Copy out the following lines word for word, covering every one of the entries below.

Click-target data:
□ □ □
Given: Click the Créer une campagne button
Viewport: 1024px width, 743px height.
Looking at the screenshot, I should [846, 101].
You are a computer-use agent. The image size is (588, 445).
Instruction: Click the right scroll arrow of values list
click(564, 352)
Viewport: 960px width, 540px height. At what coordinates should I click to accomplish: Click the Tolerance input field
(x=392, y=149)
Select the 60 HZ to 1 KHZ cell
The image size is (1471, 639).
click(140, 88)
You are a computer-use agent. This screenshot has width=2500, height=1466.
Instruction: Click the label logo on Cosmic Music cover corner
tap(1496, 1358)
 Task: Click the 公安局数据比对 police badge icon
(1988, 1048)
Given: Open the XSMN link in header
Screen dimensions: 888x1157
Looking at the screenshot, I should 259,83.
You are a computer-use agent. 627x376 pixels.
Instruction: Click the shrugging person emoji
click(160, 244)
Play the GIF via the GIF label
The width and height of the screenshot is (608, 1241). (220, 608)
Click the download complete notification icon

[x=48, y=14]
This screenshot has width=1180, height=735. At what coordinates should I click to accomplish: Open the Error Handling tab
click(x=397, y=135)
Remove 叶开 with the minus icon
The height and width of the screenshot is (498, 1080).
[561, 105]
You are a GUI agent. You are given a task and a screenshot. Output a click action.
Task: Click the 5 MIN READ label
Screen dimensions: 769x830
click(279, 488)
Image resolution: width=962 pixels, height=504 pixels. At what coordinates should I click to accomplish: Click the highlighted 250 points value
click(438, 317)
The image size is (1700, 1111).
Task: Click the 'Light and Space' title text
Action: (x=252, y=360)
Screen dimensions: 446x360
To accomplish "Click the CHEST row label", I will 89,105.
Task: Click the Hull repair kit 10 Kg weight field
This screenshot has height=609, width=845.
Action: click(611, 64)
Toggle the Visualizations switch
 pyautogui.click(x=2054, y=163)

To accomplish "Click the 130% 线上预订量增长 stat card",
□ □ □
:: Solution to this exercise ::
Given: Click the Créer une campagne button
Viewport: 1024px width, 743px height.
Looking at the screenshot, I should [846, 101].
You are a computer-use agent. The image size is (588, 445).
Instruction: Click the right scroll arrow of values list
click(564, 352)
Viewport: 960px width, 540px height. At what coordinates should I click to accomplish: Click the Tolerance input field
(x=392, y=149)
Select the 60 HZ to 1 KHZ cell
The image size is (1471, 639).
click(140, 88)
You are a computer-use agent. This screenshot has width=2500, height=1466.
Instruction: Click the label logo on Cosmic Music cover corner
tap(1496, 1358)
 Task: Click the 公安局数据比对 police badge icon
(1988, 1048)
Given: Open the XSMN link in header
Screen dimensions: 888x1157
Looking at the screenshot, I should 259,83.
You are a computer-use agent. 627x376 pixels.
Instruction: Click the shrugging person emoji
click(160, 244)
Play the GIF via the GIF label
The width and height of the screenshot is (608, 1241). (220, 608)
Click the download complete notification icon

[x=48, y=14]
This screenshot has width=1180, height=735. At what coordinates should I click to accomplish: Open the Error Handling tab
click(x=397, y=135)
Remove 叶开 with the minus icon
The height and width of the screenshot is (498, 1080).
[561, 105]
You are a GUI agent. You are given a task and a screenshot. Output a click action.
Task: Click the 5 MIN READ label
Screen dimensions: 769x830
click(279, 488)
Image resolution: width=962 pixels, height=504 pixels. At what coordinates should I click to accomplish: Click the highlighted 250 points value
click(438, 317)
The image size is (1700, 1111).
Task: Click the 'Light and Space' title text
Action: (x=252, y=360)
Screen dimensions: 446x360
To accomplish "Click the CHEST row label", I will 89,105.
Task: Click the Hull repair kit 10 Kg weight field
This screenshot has height=609, width=845.
Action: click(611, 64)
Toggle the Visualizations switch
 pyautogui.click(x=2054, y=163)

To accomplish "Click the 130% 线上预订量增长 stat card",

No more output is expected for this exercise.